● Material for the task
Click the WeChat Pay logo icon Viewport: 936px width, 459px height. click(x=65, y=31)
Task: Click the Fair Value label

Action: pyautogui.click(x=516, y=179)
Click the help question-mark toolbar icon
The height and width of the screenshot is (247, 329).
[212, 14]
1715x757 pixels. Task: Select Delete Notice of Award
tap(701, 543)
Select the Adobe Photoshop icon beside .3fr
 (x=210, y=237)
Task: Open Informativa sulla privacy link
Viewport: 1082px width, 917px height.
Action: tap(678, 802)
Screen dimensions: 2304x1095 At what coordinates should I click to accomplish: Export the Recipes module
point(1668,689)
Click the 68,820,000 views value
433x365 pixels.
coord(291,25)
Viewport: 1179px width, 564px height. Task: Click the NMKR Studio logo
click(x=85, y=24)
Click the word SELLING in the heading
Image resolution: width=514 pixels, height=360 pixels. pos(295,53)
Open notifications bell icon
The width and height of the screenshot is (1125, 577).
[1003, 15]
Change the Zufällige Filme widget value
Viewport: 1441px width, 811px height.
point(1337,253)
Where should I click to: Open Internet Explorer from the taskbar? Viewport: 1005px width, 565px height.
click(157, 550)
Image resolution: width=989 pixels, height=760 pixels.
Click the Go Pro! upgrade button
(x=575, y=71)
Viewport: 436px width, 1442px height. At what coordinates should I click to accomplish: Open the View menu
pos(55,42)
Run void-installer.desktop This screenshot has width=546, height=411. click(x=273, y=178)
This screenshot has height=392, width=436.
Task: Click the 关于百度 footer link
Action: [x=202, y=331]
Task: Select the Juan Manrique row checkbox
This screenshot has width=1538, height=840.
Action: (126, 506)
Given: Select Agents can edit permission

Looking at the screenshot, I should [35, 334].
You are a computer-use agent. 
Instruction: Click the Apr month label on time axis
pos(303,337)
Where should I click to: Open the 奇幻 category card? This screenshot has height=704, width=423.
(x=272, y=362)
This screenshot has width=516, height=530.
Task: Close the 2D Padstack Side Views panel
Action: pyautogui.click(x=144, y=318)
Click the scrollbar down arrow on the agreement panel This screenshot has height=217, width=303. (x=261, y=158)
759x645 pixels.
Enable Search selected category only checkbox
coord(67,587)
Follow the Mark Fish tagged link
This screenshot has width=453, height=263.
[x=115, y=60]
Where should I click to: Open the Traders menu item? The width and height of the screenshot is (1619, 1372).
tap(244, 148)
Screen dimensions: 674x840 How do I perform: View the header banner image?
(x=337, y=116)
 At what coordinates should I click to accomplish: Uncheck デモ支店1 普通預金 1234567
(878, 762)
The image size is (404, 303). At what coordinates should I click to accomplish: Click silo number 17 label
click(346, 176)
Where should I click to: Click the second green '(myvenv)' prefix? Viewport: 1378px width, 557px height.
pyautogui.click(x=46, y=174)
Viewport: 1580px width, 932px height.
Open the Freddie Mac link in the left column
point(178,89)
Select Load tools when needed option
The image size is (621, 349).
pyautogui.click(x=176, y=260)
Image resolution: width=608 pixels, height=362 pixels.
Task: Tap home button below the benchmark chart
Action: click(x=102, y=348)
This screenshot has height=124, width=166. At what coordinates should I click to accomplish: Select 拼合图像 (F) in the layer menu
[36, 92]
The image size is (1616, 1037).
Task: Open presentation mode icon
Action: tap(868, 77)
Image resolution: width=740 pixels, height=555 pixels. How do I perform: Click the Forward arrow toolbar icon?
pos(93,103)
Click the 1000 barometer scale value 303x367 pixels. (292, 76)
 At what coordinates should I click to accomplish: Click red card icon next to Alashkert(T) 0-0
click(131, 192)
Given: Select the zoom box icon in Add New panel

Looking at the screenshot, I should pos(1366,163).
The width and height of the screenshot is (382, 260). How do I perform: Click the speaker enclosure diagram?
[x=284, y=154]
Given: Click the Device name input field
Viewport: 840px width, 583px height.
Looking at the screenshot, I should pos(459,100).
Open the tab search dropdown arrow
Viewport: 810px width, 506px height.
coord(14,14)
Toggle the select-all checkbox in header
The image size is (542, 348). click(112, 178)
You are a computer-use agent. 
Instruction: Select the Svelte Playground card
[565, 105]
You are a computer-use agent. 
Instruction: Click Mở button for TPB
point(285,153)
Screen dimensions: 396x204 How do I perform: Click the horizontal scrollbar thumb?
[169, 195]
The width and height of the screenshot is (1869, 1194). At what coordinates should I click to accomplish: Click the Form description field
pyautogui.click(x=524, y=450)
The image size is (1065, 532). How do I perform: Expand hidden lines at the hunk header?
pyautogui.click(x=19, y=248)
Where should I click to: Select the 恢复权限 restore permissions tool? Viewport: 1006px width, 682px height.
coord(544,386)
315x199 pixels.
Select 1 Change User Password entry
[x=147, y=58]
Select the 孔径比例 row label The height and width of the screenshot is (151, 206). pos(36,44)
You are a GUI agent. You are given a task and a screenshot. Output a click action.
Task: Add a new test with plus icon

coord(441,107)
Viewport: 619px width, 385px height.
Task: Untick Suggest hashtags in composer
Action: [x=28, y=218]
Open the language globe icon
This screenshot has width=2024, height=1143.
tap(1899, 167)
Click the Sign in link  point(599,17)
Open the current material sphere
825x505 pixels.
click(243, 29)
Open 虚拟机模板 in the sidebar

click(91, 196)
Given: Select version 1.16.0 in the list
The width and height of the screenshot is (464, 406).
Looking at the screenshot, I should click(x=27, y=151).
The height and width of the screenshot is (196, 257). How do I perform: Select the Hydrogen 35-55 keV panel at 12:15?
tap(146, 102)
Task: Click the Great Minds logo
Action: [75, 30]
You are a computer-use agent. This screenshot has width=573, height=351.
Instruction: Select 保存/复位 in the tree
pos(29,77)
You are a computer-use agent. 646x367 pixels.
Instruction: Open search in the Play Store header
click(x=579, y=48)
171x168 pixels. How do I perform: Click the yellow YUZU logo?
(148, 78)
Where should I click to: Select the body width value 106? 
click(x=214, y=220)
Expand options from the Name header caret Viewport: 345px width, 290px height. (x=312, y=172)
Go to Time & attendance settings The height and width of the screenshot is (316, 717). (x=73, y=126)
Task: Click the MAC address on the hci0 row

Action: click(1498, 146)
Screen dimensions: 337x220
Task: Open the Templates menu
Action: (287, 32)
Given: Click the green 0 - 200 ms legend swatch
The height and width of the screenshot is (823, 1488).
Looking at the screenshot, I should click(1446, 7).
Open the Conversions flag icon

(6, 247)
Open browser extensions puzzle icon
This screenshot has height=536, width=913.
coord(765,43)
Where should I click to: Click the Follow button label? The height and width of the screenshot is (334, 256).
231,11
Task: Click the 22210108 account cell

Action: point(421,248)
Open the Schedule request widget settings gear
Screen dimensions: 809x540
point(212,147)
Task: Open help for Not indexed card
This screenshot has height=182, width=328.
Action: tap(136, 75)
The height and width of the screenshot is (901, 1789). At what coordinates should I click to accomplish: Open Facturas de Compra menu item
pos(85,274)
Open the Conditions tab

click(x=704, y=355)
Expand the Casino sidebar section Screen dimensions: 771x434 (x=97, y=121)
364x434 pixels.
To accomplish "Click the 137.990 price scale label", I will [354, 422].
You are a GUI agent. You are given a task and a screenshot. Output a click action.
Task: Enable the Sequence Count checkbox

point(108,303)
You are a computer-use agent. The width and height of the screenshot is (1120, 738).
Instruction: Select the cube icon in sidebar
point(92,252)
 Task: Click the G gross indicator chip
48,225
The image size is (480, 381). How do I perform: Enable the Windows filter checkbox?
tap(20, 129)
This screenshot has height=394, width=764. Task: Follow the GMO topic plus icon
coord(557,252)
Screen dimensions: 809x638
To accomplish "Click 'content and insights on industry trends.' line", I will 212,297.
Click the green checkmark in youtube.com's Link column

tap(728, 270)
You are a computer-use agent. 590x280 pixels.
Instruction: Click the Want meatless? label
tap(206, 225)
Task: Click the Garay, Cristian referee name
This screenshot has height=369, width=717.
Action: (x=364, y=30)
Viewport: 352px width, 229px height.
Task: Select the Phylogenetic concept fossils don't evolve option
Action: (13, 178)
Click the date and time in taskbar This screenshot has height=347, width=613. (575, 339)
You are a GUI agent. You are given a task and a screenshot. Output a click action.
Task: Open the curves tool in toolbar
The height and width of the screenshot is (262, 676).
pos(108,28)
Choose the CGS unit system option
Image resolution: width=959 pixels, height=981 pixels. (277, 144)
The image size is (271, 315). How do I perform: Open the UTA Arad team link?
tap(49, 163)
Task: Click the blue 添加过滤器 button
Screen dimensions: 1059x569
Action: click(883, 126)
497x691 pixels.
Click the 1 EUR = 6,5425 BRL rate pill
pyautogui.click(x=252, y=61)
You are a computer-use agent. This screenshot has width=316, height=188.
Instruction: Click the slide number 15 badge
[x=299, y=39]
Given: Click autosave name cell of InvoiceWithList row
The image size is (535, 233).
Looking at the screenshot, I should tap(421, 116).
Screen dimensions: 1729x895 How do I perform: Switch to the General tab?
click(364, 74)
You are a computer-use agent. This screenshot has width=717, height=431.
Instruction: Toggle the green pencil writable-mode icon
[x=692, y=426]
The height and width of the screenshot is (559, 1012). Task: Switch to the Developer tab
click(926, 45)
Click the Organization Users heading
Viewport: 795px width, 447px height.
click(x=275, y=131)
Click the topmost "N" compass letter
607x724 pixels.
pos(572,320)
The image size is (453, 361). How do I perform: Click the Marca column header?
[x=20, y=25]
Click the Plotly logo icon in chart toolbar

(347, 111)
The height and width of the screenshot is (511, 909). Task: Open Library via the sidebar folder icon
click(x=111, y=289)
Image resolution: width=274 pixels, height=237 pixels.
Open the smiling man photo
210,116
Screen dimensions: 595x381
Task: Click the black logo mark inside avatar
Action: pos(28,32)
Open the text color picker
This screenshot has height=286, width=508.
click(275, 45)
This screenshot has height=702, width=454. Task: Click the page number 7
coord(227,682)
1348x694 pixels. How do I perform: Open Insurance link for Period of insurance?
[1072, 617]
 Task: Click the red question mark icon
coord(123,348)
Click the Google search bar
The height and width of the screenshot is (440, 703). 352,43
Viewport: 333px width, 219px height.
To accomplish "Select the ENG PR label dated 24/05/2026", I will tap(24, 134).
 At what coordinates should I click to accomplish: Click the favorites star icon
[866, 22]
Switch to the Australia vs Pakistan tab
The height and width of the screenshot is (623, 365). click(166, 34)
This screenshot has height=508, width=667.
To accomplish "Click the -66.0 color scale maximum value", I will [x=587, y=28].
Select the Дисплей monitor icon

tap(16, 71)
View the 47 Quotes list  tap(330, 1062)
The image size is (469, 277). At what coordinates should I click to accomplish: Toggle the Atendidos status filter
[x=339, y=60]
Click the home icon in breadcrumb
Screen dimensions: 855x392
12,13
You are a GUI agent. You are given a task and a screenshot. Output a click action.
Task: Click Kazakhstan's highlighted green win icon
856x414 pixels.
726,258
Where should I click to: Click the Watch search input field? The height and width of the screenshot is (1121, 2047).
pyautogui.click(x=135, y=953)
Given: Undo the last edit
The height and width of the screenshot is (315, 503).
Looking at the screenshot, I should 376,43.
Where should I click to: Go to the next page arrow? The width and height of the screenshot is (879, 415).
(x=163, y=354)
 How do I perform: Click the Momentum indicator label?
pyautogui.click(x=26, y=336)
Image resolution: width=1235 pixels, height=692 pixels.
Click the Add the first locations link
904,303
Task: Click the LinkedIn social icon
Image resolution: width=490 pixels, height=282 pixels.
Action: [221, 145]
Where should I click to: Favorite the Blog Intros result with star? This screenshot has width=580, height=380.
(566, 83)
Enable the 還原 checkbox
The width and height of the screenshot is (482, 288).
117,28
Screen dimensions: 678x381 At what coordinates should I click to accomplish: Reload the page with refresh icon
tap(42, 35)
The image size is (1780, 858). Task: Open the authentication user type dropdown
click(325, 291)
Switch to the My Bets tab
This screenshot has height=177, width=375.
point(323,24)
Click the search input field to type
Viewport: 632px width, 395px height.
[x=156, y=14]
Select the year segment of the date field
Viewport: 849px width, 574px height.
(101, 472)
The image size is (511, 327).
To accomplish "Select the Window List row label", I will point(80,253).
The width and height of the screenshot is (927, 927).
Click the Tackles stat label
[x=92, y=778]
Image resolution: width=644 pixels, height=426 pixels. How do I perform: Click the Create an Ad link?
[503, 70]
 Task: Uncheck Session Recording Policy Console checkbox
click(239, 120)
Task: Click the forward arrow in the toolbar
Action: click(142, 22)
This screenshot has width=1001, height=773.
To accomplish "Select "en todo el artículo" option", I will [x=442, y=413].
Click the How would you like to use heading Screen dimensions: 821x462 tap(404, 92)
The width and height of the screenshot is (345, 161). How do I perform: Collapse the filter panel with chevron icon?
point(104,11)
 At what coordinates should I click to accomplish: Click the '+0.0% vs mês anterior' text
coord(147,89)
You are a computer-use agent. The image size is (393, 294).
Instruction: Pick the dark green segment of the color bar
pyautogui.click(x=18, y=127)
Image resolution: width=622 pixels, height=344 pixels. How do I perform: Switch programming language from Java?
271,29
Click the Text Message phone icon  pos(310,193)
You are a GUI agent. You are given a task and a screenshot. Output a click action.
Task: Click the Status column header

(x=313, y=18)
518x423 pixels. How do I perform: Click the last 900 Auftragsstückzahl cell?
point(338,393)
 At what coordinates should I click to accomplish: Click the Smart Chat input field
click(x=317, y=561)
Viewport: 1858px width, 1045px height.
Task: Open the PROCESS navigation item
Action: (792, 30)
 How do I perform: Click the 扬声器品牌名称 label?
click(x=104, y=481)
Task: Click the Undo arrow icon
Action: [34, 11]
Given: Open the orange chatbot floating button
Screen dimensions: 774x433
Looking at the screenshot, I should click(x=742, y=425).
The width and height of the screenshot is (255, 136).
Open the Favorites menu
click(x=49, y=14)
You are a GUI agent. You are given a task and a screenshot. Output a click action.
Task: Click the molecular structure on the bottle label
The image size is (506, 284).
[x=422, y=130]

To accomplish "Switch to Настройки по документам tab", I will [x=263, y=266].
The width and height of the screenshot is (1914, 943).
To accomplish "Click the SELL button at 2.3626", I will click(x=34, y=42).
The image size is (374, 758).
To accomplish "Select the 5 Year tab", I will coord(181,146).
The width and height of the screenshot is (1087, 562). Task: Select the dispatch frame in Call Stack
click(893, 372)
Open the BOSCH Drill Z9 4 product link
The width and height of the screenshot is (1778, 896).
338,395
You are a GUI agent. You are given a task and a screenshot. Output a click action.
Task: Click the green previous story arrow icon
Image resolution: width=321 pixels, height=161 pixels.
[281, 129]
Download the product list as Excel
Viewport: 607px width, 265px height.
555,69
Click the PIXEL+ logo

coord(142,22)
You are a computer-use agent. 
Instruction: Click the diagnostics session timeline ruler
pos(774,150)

● Exercise prompt
Copy the data from the line containing "Click the word SELLING in the heading" down to the line containing "Looking at the screenshot, I should [35, 334].", replacing "Viewport" with "Window size" and keeping everything else the same.

● Exercise solution
Click the word SELLING in the heading
Image resolution: width=514 pixels, height=360 pixels. pos(295,53)
Open notifications bell icon
The width and height of the screenshot is (1125, 577).
[1003, 15]
Change the Zufällige Filme widget value
Window size: 1441px width, 811px height.
point(1337,253)
Where should I click to: Open Internet Explorer from the taskbar? Window size: 1005px width, 565px height.
click(157, 550)
Image resolution: width=989 pixels, height=760 pixels.
Click the Go Pro! upgrade button
(x=575, y=71)
Window size: 436px width, 1442px height. At what coordinates should I click to accomplish: Open the View menu
pos(55,42)
Run void-installer.desktop This screenshot has width=546, height=411. click(x=273, y=178)
This screenshot has height=392, width=436.
Task: Click the 关于百度 footer link
Action: [x=202, y=331]
Task: Select the Juan Manrique row checkbox
This screenshot has width=1538, height=840.
Action: (126, 506)
Given: Select Agents can edit permission

Looking at the screenshot, I should [35, 334].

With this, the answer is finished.